**Exercise objective**
Retype, exactly as they appear below, the lines between the line holding "Abonnement (31, 2465)" and the line holding "[Gå til forsiden] (17, 19)", both ends included.

Saved entries

· · · ·

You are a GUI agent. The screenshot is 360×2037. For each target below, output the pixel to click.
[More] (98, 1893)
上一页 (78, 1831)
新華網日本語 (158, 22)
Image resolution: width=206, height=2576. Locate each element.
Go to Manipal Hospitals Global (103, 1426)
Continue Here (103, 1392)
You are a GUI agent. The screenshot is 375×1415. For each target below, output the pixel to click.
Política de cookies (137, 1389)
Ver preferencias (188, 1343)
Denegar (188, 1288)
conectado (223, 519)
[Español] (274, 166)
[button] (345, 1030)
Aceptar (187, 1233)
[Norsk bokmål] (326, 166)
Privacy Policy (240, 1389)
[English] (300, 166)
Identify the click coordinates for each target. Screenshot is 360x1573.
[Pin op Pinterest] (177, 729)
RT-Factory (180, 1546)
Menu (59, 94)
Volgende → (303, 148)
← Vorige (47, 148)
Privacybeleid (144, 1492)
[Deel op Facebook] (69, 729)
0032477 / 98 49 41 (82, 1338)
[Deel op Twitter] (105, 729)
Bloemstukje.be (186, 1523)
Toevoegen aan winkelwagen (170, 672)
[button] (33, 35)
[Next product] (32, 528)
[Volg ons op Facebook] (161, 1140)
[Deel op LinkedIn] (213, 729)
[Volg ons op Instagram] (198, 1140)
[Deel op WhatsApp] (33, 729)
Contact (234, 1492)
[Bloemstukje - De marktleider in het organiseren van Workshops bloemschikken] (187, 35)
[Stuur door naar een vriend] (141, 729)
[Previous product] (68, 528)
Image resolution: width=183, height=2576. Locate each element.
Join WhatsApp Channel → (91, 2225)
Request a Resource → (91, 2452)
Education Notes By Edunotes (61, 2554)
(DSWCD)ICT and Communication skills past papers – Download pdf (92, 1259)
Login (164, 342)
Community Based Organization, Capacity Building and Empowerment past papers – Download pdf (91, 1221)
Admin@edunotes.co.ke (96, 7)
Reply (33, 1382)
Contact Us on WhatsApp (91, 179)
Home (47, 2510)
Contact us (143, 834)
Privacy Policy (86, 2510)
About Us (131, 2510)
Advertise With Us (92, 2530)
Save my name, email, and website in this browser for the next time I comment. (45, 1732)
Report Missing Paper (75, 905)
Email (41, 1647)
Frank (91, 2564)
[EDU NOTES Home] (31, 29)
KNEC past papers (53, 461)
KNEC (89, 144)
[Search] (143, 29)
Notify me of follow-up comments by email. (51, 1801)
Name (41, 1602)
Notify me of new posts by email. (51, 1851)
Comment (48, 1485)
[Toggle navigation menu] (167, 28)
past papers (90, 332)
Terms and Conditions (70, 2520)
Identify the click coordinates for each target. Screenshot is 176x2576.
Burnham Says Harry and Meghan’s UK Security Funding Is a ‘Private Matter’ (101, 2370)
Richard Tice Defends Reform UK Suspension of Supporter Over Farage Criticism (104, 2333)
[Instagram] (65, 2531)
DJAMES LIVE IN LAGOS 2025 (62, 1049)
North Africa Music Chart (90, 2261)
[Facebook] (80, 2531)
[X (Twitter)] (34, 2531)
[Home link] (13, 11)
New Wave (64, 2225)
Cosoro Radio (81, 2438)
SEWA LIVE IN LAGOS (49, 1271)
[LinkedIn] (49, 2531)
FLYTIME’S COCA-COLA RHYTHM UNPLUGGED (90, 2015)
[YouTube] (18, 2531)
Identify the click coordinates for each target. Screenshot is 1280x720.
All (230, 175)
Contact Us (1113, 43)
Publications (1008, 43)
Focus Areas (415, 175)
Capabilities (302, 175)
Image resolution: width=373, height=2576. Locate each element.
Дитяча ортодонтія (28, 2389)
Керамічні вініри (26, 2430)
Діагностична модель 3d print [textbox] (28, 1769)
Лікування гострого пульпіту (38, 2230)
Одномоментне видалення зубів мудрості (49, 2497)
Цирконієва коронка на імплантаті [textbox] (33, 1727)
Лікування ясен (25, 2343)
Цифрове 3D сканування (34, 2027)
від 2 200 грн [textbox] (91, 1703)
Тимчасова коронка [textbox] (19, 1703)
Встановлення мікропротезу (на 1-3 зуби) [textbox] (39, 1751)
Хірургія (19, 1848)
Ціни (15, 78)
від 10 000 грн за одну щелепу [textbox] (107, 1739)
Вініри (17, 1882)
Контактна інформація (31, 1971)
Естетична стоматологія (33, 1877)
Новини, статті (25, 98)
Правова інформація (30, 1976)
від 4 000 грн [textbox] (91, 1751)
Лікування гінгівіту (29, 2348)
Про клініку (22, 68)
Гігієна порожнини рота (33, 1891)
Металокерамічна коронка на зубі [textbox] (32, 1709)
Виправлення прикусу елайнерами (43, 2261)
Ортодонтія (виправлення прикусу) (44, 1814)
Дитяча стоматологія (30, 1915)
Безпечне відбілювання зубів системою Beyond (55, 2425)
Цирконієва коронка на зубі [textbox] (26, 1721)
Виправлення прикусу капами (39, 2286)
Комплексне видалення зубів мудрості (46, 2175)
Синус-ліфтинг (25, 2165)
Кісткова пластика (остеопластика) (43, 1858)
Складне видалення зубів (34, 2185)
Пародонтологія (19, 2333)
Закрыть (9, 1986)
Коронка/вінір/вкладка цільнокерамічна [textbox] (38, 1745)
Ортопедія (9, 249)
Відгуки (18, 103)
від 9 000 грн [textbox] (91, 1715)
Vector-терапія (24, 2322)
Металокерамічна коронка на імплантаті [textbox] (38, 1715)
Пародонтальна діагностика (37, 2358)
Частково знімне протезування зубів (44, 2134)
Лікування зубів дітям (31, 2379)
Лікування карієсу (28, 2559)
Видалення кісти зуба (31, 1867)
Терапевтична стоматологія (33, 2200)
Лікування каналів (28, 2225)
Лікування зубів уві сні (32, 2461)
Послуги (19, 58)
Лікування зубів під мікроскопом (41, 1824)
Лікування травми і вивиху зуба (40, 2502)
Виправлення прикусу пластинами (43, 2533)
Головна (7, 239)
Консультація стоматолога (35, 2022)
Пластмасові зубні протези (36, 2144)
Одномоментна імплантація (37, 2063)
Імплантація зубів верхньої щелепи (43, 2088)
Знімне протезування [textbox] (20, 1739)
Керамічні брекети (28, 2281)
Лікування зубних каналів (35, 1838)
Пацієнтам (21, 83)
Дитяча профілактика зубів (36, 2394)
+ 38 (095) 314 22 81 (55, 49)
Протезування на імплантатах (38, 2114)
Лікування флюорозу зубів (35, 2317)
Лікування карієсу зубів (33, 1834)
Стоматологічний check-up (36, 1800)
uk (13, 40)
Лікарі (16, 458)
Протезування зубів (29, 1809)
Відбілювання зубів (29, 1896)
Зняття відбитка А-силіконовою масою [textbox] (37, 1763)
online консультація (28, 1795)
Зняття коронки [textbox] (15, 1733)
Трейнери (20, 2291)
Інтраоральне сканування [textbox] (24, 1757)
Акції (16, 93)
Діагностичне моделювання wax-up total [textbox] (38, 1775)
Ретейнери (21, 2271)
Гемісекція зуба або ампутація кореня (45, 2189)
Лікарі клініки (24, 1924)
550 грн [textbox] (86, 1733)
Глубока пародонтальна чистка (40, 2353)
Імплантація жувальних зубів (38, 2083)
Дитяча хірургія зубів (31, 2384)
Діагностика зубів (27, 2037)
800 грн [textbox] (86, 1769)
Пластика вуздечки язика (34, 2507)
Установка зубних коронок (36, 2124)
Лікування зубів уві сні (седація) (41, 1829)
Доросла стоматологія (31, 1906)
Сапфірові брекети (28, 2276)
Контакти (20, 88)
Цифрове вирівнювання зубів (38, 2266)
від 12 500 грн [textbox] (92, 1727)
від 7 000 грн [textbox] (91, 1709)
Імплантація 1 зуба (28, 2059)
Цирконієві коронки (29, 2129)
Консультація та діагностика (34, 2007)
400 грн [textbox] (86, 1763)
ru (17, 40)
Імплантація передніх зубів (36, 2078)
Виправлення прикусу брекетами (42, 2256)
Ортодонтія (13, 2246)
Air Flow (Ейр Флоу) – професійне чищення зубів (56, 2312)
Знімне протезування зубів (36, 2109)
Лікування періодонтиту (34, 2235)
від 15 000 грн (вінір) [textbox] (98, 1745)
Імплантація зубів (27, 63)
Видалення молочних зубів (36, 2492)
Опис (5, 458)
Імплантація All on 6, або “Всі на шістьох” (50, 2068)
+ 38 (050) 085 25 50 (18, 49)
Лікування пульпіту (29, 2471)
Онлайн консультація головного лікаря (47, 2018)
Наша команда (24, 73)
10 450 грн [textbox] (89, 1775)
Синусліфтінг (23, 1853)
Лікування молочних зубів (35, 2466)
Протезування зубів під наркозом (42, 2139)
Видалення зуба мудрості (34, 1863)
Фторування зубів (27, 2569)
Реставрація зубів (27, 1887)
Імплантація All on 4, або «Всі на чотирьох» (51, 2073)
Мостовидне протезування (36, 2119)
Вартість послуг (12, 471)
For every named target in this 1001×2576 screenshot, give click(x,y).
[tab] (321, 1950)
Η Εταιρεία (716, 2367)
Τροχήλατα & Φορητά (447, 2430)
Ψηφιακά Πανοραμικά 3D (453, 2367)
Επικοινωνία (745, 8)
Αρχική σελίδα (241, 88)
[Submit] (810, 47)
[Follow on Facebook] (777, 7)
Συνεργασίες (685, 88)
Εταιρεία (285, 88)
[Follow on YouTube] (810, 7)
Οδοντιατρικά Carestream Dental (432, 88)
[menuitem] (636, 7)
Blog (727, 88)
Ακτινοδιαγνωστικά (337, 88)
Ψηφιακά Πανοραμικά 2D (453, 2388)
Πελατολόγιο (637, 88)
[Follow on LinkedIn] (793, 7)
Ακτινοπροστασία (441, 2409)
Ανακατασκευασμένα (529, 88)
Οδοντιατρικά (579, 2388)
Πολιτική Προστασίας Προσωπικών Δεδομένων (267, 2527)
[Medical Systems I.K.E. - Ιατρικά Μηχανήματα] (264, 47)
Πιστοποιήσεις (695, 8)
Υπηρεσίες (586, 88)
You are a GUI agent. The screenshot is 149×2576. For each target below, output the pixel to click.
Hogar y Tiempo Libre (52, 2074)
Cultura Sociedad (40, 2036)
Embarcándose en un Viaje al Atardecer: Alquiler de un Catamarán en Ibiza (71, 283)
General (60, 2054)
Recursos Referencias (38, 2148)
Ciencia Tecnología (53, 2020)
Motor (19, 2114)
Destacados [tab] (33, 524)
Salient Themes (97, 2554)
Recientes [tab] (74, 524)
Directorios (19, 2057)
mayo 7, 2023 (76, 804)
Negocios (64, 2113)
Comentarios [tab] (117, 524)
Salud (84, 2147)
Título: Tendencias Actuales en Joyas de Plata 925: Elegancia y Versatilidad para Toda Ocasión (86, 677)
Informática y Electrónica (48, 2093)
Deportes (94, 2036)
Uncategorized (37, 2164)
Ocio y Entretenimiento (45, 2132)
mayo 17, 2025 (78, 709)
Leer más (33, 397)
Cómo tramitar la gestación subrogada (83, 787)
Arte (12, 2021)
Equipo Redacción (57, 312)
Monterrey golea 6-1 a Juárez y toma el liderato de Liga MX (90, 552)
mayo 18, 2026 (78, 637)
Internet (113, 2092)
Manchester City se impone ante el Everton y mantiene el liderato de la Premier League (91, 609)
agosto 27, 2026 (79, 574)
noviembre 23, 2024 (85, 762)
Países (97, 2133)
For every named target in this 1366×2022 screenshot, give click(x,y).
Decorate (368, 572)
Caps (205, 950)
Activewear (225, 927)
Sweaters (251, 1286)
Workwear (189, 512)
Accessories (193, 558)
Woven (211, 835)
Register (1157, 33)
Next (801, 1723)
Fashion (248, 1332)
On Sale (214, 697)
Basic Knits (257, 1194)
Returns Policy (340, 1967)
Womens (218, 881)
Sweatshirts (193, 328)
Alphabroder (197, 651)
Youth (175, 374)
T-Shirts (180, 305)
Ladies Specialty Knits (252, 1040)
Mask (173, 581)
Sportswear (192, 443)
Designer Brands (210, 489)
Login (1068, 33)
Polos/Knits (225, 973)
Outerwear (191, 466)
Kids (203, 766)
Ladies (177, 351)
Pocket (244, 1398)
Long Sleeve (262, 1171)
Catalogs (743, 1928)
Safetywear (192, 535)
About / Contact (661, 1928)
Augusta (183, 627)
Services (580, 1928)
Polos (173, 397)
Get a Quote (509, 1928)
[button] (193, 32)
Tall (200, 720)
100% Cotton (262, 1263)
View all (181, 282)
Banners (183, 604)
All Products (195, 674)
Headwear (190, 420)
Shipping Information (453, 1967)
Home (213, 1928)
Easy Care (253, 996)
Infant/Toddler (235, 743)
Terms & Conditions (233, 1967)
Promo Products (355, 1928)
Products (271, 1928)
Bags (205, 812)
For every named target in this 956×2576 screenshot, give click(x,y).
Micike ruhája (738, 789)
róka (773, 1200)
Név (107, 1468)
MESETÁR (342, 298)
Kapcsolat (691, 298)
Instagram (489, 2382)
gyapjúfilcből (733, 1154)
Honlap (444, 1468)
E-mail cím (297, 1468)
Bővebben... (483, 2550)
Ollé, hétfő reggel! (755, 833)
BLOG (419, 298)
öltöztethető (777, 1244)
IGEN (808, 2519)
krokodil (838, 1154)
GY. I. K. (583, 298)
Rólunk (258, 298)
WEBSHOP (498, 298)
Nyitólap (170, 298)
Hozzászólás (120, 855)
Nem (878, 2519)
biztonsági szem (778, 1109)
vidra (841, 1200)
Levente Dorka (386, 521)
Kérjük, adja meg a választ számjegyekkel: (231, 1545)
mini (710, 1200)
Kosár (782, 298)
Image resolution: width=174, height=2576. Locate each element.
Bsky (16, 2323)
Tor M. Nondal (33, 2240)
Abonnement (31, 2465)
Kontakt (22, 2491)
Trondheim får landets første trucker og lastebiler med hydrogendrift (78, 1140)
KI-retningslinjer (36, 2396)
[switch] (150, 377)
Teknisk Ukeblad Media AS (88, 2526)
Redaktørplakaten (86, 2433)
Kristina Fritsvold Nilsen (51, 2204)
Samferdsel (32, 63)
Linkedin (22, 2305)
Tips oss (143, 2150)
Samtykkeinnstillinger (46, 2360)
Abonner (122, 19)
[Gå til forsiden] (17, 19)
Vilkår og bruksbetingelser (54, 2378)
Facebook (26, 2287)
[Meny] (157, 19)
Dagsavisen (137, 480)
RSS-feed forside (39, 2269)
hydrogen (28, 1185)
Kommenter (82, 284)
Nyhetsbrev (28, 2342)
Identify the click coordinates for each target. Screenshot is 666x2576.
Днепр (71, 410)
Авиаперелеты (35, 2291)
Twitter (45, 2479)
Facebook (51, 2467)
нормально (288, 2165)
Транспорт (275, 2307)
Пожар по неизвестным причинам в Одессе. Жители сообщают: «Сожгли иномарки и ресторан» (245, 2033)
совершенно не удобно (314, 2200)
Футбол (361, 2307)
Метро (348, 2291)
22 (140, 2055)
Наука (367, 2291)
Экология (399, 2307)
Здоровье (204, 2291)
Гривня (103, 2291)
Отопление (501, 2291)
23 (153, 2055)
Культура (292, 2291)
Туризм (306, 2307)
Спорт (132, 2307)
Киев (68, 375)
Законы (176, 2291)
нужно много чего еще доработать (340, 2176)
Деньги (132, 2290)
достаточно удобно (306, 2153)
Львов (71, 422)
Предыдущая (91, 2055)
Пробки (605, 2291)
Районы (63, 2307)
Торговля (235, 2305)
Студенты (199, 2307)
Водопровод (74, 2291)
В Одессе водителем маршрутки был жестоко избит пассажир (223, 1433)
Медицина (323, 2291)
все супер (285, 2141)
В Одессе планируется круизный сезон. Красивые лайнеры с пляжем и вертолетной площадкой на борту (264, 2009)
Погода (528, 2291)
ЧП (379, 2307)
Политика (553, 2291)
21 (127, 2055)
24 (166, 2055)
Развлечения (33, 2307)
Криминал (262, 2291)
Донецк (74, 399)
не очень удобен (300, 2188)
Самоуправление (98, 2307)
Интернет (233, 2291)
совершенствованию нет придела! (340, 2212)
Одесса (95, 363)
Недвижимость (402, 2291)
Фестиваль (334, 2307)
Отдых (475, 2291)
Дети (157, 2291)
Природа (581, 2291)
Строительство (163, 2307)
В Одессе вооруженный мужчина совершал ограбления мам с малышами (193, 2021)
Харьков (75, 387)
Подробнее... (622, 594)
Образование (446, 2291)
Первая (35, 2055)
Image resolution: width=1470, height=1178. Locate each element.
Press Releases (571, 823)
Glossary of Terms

· · · ·

**Response area**
Abonnement (31, 2465)
Kontakt (22, 2491)
Trondheim får landets første trucker og lastebiler med hydrogendrift (78, 1140)
KI-retningslinjer (36, 2396)
[switch] (150, 377)
Teknisk Ukeblad Media AS (88, 2526)
Redaktørplakaten (86, 2433)
Kristina Fritsvold Nilsen (51, 2204)
Samferdsel (32, 63)
Linkedin (22, 2305)
Tips oss (143, 2150)
Samtykkeinnstillinger (46, 2360)
Abonner (122, 19)
[Gå til forsiden] (17, 19)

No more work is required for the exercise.